▸ **DATA EXTRACT**:
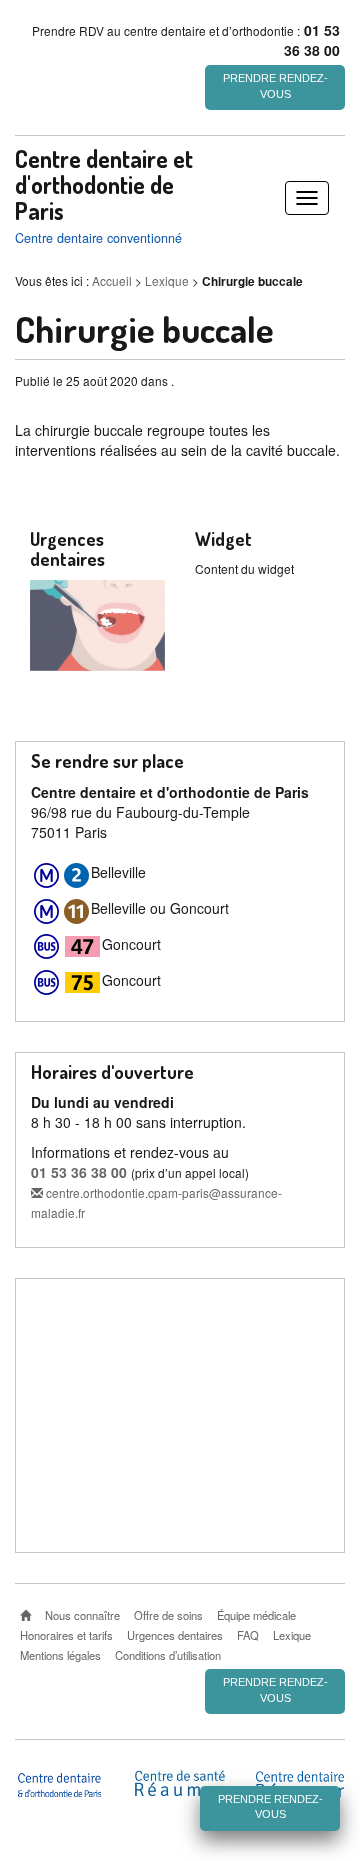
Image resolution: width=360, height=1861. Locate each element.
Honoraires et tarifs (66, 1635)
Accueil (112, 280)
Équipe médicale (256, 1615)
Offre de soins (168, 1615)
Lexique (167, 280)
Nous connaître (82, 1615)
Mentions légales (60, 1655)
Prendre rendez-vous (275, 86)
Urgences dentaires (175, 1635)
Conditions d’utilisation (168, 1655)
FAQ (248, 1635)
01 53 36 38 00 (79, 1172)
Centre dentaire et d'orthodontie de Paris (104, 185)
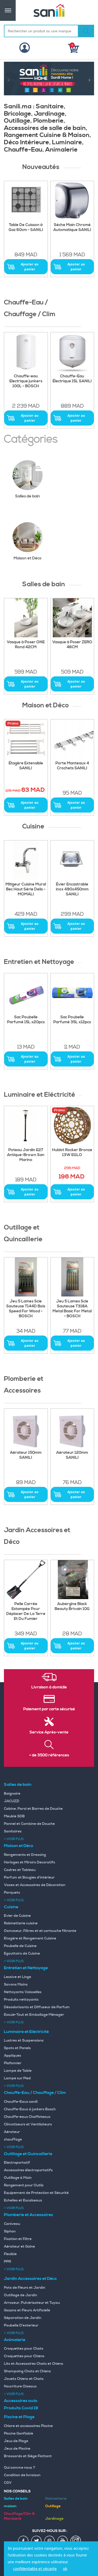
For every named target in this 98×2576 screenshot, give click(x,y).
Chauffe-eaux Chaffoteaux (27, 2117)
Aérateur (12, 2132)
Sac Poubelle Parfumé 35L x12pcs (72, 1020)
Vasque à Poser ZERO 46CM (72, 645)
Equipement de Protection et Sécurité (36, 2193)
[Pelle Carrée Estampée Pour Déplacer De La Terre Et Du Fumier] (26, 1579)
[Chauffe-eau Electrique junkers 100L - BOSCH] (26, 351)
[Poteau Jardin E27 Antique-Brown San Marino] (26, 1125)
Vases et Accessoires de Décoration (34, 1885)
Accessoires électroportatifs (28, 2170)
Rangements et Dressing (25, 1855)
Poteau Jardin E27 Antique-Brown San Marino (25, 1155)
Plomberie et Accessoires (28, 2214)
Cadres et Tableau (20, 1870)
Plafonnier (12, 2063)
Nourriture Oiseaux (20, 2386)
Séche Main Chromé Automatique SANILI (72, 227)
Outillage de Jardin (20, 2295)
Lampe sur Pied (17, 2078)
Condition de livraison (22, 2475)
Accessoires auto (20, 2400)
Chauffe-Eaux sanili (21, 2101)
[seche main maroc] (72, 200)
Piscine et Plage (19, 2416)
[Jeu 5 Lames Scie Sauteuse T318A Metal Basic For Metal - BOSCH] (72, 1276)
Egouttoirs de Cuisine (22, 1953)
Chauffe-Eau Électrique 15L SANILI (72, 379)
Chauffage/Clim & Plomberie (19, 2516)
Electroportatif (17, 2162)
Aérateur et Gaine (19, 2246)
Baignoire (12, 1793)
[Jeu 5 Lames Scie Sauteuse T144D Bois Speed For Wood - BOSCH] (26, 1276)
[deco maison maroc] (26, 738)
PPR (7, 2261)
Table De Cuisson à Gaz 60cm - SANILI (26, 227)
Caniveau (12, 2224)
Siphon (10, 2231)
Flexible (10, 2254)
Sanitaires (13, 1831)
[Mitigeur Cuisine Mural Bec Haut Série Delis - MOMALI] (26, 860)
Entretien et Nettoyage (26, 1967)
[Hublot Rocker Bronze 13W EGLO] (72, 1125)
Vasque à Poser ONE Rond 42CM (26, 645)
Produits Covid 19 (21, 2408)
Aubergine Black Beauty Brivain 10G (72, 1606)
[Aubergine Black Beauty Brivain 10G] (72, 1579)
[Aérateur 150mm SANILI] (26, 1428)
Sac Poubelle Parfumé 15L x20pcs (26, 1020)
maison (10, 2506)
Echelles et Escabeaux (23, 2200)
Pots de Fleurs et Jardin (24, 2287)
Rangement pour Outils (24, 2185)
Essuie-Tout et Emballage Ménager (34, 2014)
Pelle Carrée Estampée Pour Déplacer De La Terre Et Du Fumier (25, 1611)
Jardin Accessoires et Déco (30, 2278)
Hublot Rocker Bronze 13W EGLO (72, 1152)
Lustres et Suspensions (24, 2040)
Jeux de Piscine (17, 2448)
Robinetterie (56, 2498)
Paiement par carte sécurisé (49, 1709)
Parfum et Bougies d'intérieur (29, 1877)
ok (65, 2568)
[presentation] (8, 80)
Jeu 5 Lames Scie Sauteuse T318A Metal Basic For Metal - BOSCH (72, 1308)
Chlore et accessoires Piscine (28, 2426)
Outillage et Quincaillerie (28, 2153)
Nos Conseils (17, 2491)
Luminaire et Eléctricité (26, 2031)
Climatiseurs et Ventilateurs (28, 2124)
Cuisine (11, 1907)
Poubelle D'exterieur (21, 2325)
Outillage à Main (18, 2177)
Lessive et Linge (17, 1977)
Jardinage (54, 2518)
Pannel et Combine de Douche (29, 1824)
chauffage (13, 2139)
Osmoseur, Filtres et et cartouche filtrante (40, 1931)
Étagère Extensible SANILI (26, 766)
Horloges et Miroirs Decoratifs (29, 1862)
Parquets (12, 1892)
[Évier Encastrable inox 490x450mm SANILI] (72, 860)
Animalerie (14, 2339)
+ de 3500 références (49, 1755)
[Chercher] (86, 31)
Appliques (12, 2055)
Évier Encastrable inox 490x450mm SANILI (72, 889)
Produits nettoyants (21, 1999)
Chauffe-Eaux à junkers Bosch (30, 2109)
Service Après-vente (49, 1732)
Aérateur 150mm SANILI (26, 1455)
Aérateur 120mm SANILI (72, 1455)
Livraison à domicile (49, 1687)
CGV (8, 2482)
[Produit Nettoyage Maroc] (26, 992)
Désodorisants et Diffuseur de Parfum (37, 2007)
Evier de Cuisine (17, 1915)
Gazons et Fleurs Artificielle (27, 2310)
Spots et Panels (17, 2048)
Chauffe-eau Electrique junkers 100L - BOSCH (25, 381)
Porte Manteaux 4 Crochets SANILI (72, 766)
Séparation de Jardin (22, 2318)
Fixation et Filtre (18, 2239)
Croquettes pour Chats (23, 2348)
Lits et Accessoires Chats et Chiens (33, 2363)
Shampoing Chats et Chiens (27, 2371)
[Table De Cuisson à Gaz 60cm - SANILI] (26, 200)
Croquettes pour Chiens (24, 2356)
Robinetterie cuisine (21, 1923)
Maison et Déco (28, 558)
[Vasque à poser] (72, 617)
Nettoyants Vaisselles (23, 1992)
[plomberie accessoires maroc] (72, 1428)
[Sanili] (49, 10)
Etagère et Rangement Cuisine (30, 1938)
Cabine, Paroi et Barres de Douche (33, 1808)
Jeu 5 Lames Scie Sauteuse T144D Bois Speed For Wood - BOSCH (25, 1308)
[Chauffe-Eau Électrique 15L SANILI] (72, 351)
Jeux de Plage (16, 2441)
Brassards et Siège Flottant (28, 2456)
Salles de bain (27, 496)
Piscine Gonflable (18, 2433)
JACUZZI (11, 1801)
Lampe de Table (18, 2070)
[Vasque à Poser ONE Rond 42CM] (26, 617)
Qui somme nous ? (19, 2467)
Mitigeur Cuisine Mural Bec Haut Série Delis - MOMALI (25, 889)
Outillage (53, 2506)
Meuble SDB (14, 1816)
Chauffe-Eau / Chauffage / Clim (35, 2092)
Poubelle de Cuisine (20, 1946)
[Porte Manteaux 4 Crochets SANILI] (72, 738)
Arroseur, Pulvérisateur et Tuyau (32, 2302)
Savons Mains (16, 1984)
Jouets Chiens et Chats (24, 2379)
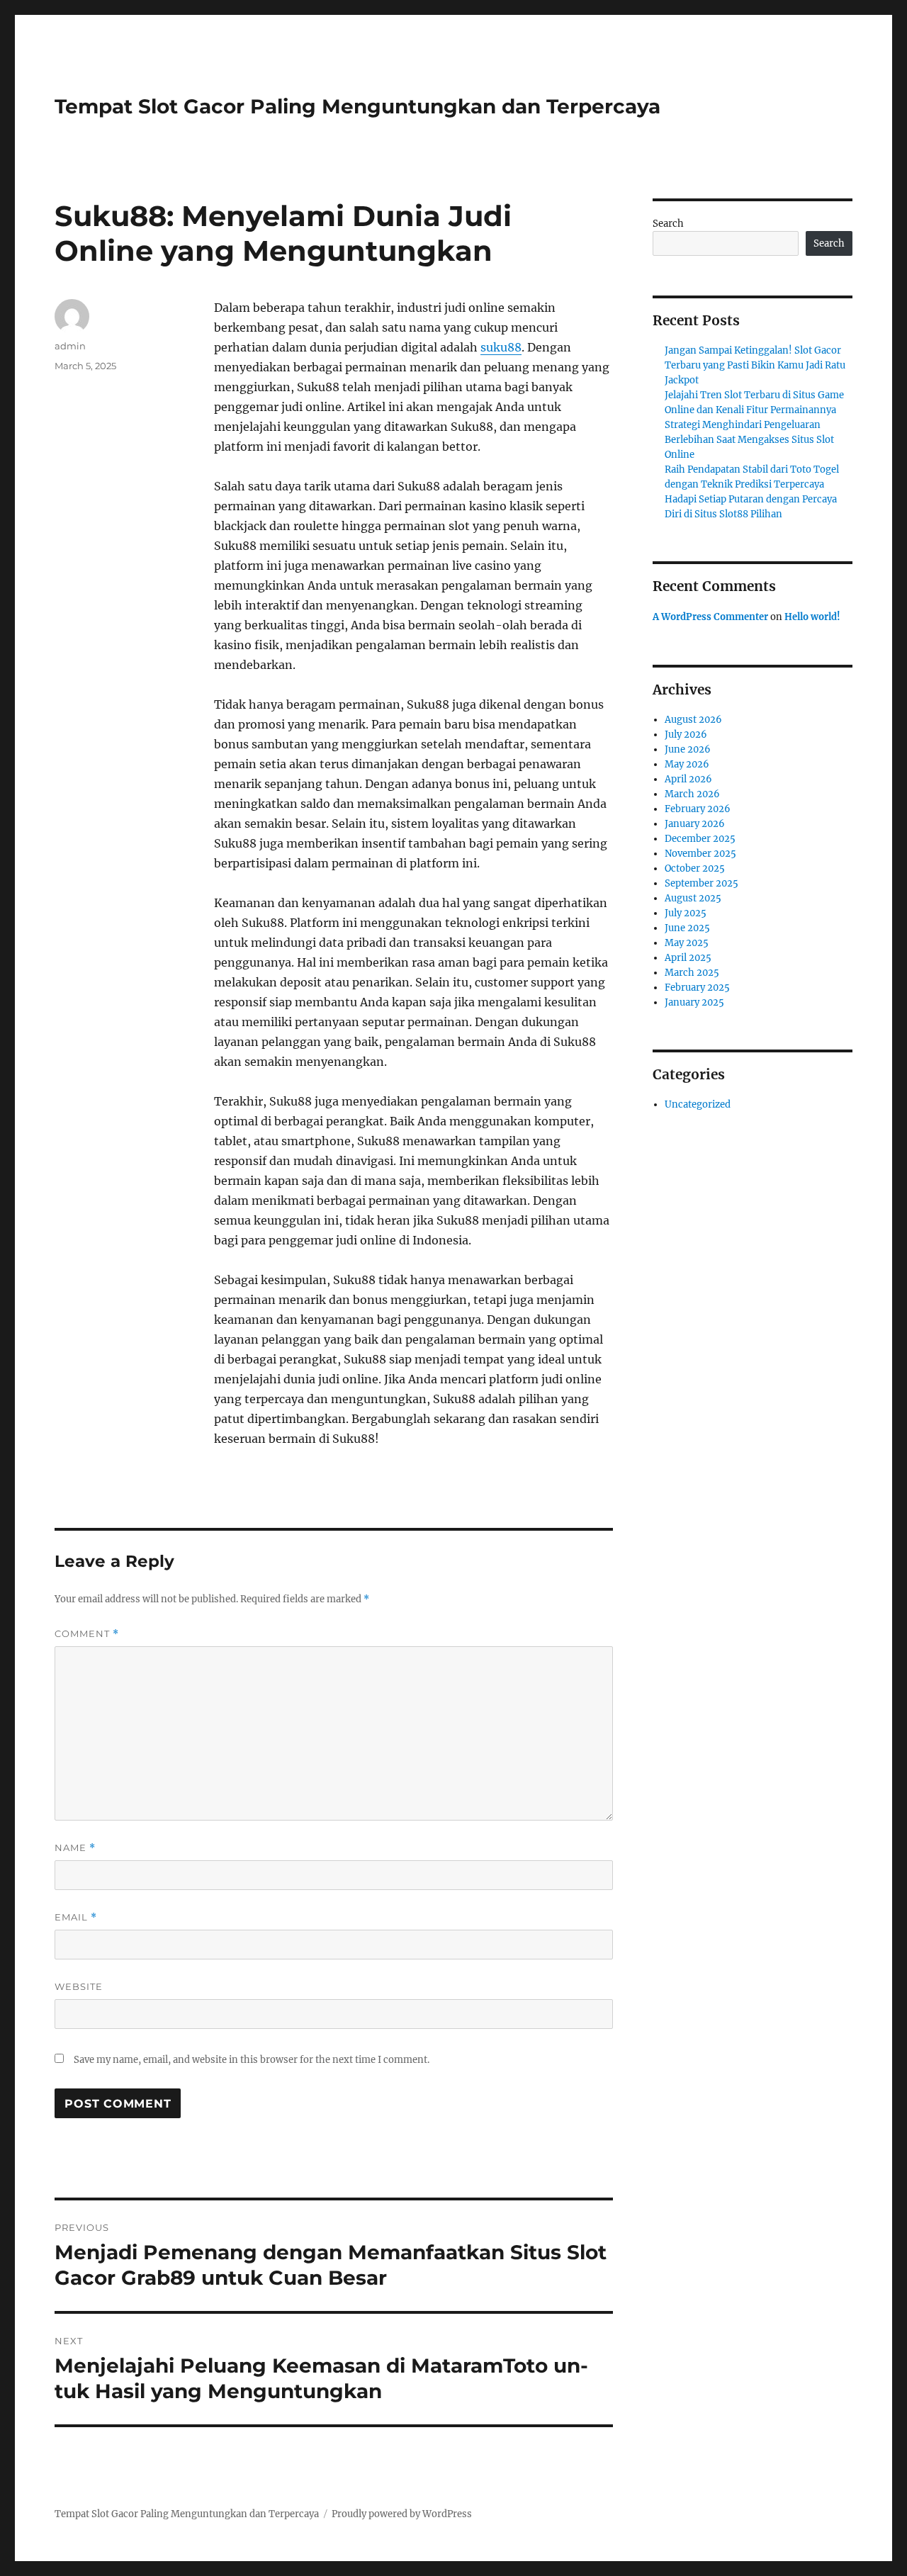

▸ **WHAT YOU WILL DO**: Give the records back verbatim, pictures excluded.

▸ **SOLUTION FOR THIS PROBLEM**:
Image resolution: width=360, height=1861. Locate each element.
Honoraires et tarifs (66, 1635)
Accueil (112, 280)
Équipe médicale (256, 1615)
Offre de soins (168, 1615)
Lexique (167, 280)
Nous connaître (82, 1615)
Mentions légales (60, 1655)
Prendre rendez-vous (275, 86)
Urgences dentaires (175, 1635)
Conditions d’utilisation (168, 1655)
FAQ (248, 1635)
01 53 36 38 00 (79, 1172)
Centre dentaire et d'orthodontie de Paris (104, 185)
For every named target in this 98×2576 screenshot, give click(x,y).
Chauffe-eaux Chaffoteaux (27, 2117)
Aérateur (12, 2132)
Sac Poubelle Parfumé 35L x12pcs (72, 1020)
Vasque à Poser ZERO 46CM (72, 645)
Equipement de Protection et Sécurité (36, 2193)
[Pelle Carrée Estampée Pour Déplacer De La Terre Et Du Fumier] (26, 1579)
[Chauffe-eau Electrique junkers 100L - BOSCH] (26, 351)
[Poteau Jardin E27 Antique-Brown San Marino] (26, 1125)
Vases et Accessoires de Décoration (34, 1885)
Accessoires électroportatifs (28, 2170)
Rangements et Dressing (25, 1855)
Poteau Jardin E27 Antique-Brown San Marino (25, 1155)
Plomberie et Accessoires (28, 2214)
Cadres et Tableau (20, 1870)
Plafonnier (12, 2063)
Nourriture Oiseaux (20, 2386)
Séche Main Chromé Automatique SANILI (72, 227)
Outillage de Jardin (20, 2295)
Lampe sur Pied (17, 2078)
Condition de livraison (22, 2475)
Accessoires auto (20, 2400)
Chauffe-Eaux sanili (21, 2101)
[seche main maroc] (72, 200)
Piscine et Plage (19, 2416)
[Jeu 5 Lames Scie Sauteuse T318A Metal Basic For Metal - BOSCH] (72, 1276)
Egouttoirs de Cuisine (22, 1953)
Chauffe-Eau Électrique 15L SANILI (72, 379)
Chauffage/Clim & Plomberie (19, 2516)
Electroportatif (17, 2162)
Aérateur et Gaine (19, 2246)
Baignoire (12, 1793)
[Jeu 5 Lames Scie Sauteuse T144D Bois Speed For Wood - BOSCH] (26, 1276)
[deco maison maroc] (26, 738)
PPR (7, 2261)
Table De Cuisson à Gaz 60cm - SANILI (26, 227)
Caniveau (12, 2224)
Siphon (10, 2231)
Flexible (10, 2254)
Sanitaires (13, 1831)
[Mitigeur Cuisine Mural Bec Haut Série Delis - MOMALI] (26, 860)
Entretien et Nettoyage (26, 1967)
[Hublot Rocker Bronze 13W EGLO] (72, 1125)
Vasque à Poser ONE Rond 42CM (26, 645)
Produits Covid 19 (21, 2408)
Aubergine Black Beauty Brivain 10G (72, 1606)
[Aubergine Black Beauty Brivain 10G] (72, 1579)
[Aérateur 150mm SANILI] (26, 1428)
Sac Poubelle Parfumé 15L x20pcs (26, 1020)
maison (10, 2506)
Echelles et Escabeaux (23, 2200)
Pots de Fleurs et Jardin (24, 2287)
Rangement pour Outils (24, 2185)
Essuie-Tout et Emballage Ménager (34, 2014)
Pelle Carrée Estampée Pour Déplacer De La Terre Et Du Fumier (25, 1611)
Jardin Accessoires et Déco (30, 2278)
Hublot Rocker Bronze 13W EGLO (72, 1152)
Lustres et Suspensions (24, 2040)
Jeux de Piscine (17, 2448)
Robinetterie (56, 2498)
Paiement par carte sécurisé (49, 1709)
Parfum et Bougies d'intérieur (29, 1877)
ok (65, 2568)
[presentation] (8, 80)
Jeu 5 Lames Scie Sauteuse T318A Metal Basic For Metal - BOSCH (72, 1308)
Chlore et accessoires Piscine (28, 2426)
Outillage et Quincaillerie (28, 2153)
Nos Conseils (17, 2491)
Luminaire et Eléctricité (26, 2031)
Climatiseurs et Ventilateurs (28, 2124)
Cuisine (11, 1907)
Poubelle D'exterieur (21, 2325)
Outillage à Main (18, 2177)
Lessive et Linge (17, 1977)
Jardinage (54, 2518)
Pannel et Combine de Douche (29, 1824)
chauffage (13, 2139)
Osmoseur, Filtres et et cartouche filtrante (40, 1931)
Étagère Extensible SANILI (26, 766)
Horloges et Miroirs Decoratifs (29, 1862)
Parquets (12, 1892)
[Évier Encastrable inox 490x450mm SANILI] (72, 860)
Animalerie (14, 2339)
+ de 3500 références (49, 1755)
[Chercher] (86, 31)
Appliques (12, 2055)
Évier Encastrable inox 490x450mm SANILI (72, 889)
Produits nettoyants (21, 1999)
Chauffe-Eaux à junkers Bosch (30, 2109)
Service Après-vente (49, 1732)
Aérateur 150mm SANILI (26, 1455)
Aérateur 120mm SANILI (72, 1455)
Livraison à domicile (49, 1687)
CGV (8, 2482)
[Produit Nettoyage Maroc] (26, 992)
Désodorisants et Diffuseur de Parfum (37, 2007)
Evier de Cuisine (17, 1915)
Gazons et Fleurs Artificielle (27, 2310)
Spots et Panels (17, 2048)
Chauffe-eau Electrique junkers 100L - BOSCH (25, 381)
Porte Manteaux 4 Crochets SANILI (72, 766)
Séparation de Jardin (22, 2318)
Fixation et Filtre (18, 2239)
Croquettes pour Chats (23, 2348)
Lits et Accessoires Chats et Chiens (33, 2363)
Shampoing Chats et Chiens (27, 2371)
[Table De Cuisson à Gaz 60cm - SANILI] (26, 200)
Croquettes pour Chiens (24, 2356)
Robinetterie cuisine (21, 1923)
Maison et Déco (28, 558)
[Vasque à poser] (72, 617)
Nettoyants Vaisselles (23, 1992)
[plomberie accessoires maroc] (72, 1428)
[Sanili] (49, 10)
Etagère et Rangement Cuisine (30, 1938)
Cabine, Paroi et Barres de Douche (33, 1808)
Jeu 5 Lames Scie Sauteuse T144D Bois Speed For Wood - BOSCH (25, 1308)
[Chauffe-Eau Électrique 15L SANILI] (72, 351)
Jeux de Plage (16, 2441)
Brassards et Siège Flottant (28, 2456)
Salles de bain (27, 496)
Piscine Gonflable (18, 2433)
JACUZZI (11, 1801)
Lampe de Table (18, 2070)
[Vasque à Poser ONE Rond 42CM] (26, 617)
Qui somme nous ? (19, 2467)
Mitigeur Cuisine Mural Bec Haut Série Delis - MOMALI (25, 889)
Outillage (53, 2506)
Meuble SDB (14, 1816)
Chauffe-Eau / Chauffage / Clim (35, 2092)
Poubelle de Cuisine (20, 1946)
[Porte Manteaux 4 Crochets SANILI] (72, 738)
Arroseur, Pulvérisateur et Tuyau (32, 2302)
Savons Mains (16, 1984)
Jouets Chiens et Chats (24, 2379)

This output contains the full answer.